The literature on the use of visual imagery as a mnemonic device, for example, has consistently shown that subjects who use visual imagery to help them learn verbal material do considerably better than subjects who attempt to learn the material using simple rote repetition. Laboratory experiments conducted by psychology students over the past 20 years at Immaculata have repeatedly shown that simply requesting subjects to employ visual imagery and providing them with a single example is enough to make their recall of learned verbal material significantly greater than those subjects given no such instructions. Research reported by Farah (1988) has shown that when visual imagery is used to learn verbal material, subjects show brain activity in systems normally involved in processing visual stimuli. Specifically what is measured, in this case, is regional blood flow-the more blood that flows to a particular region of the brain, the more active the area is. For those, subjects instructed to use visual and for those reporting that they used it spontaneously, there was relatively more blood flow to the occipital lobes, particularly the left inferior occipital region. It is highly likely that the superiority of subjects using visual imagery is due to the fact that more of the brain is involved in processing and storing the information than would typically be the case if the material was handled at a strictly verbal level (repeating the words over and over). In the situation where visual imagery mnemonics are used to learn verbal material both the language areas of the brain and the visual areas of the brain are activated. Other research reported by Farah (1988) has shown that tactile imagery (imagining one's forearm being tapped) activates areas of the brain involved in the reception of touch. The implications of these findings point to the potential learning advantage of a complex imagination.
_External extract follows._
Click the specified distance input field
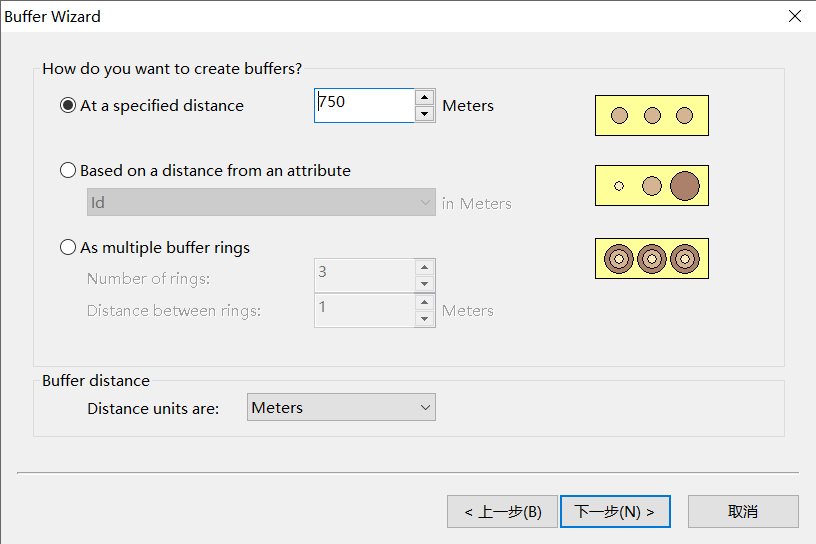This screenshot has width=816, height=544. click(364, 105)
When we cannot be directly involved in "on-the-job" training, when all of the sensory systems (and corresponding brain areas) are being stimulated, perhaps we can train our own imaginal processes to mentally involve as many of these sensory systems as possible-to produce a virtual reality without sophisticated hardware.
References
Carlson, N. R. (1998) Physiology of behavior. Boston: Allyon and Bacon.
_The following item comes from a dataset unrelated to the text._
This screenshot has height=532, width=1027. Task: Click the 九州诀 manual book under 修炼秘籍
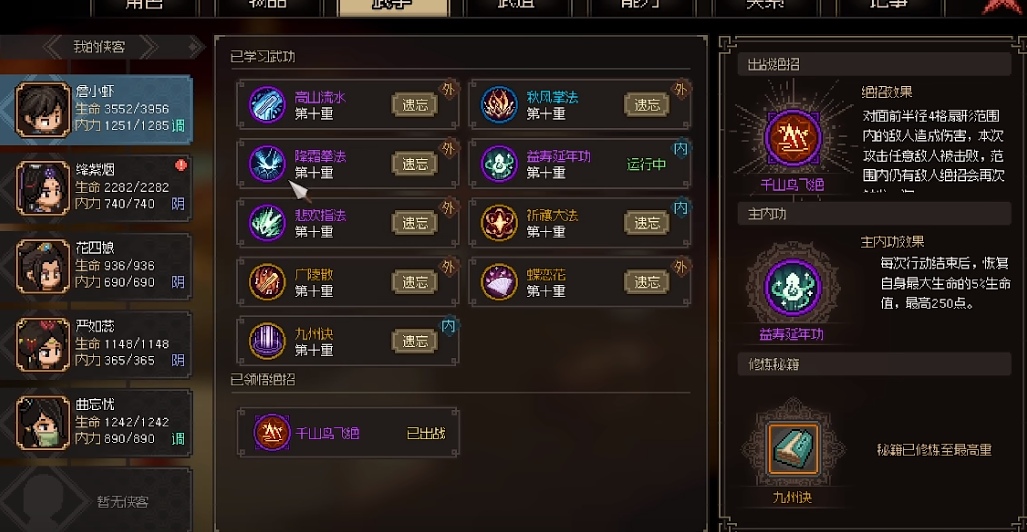793,449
Farah, M.J. (1988) Is visual imagery really visual? Overlooked evidence from neuropsychology.
Psychological Review, 95. Pp 307-317.
Kalat, J. W (1998) Biological psychology. Pacific Grove, CA, Brooks/Cole.
Martin, G.N. (1998) Human neuropsychology. London, Prentice
Metcalfe, J., Funnell, M. & Gazzaniga M.S: (1995) Right-hemisphere memory superiority: Studies of a split-brain patient. Psychological Science (May), pp 157- 163.
Rosenzweig, M.R.,Leiman, A.L. & Breedlove, SM. (1996) Biological psychology. Sunderland, MA., Sinauer Associates.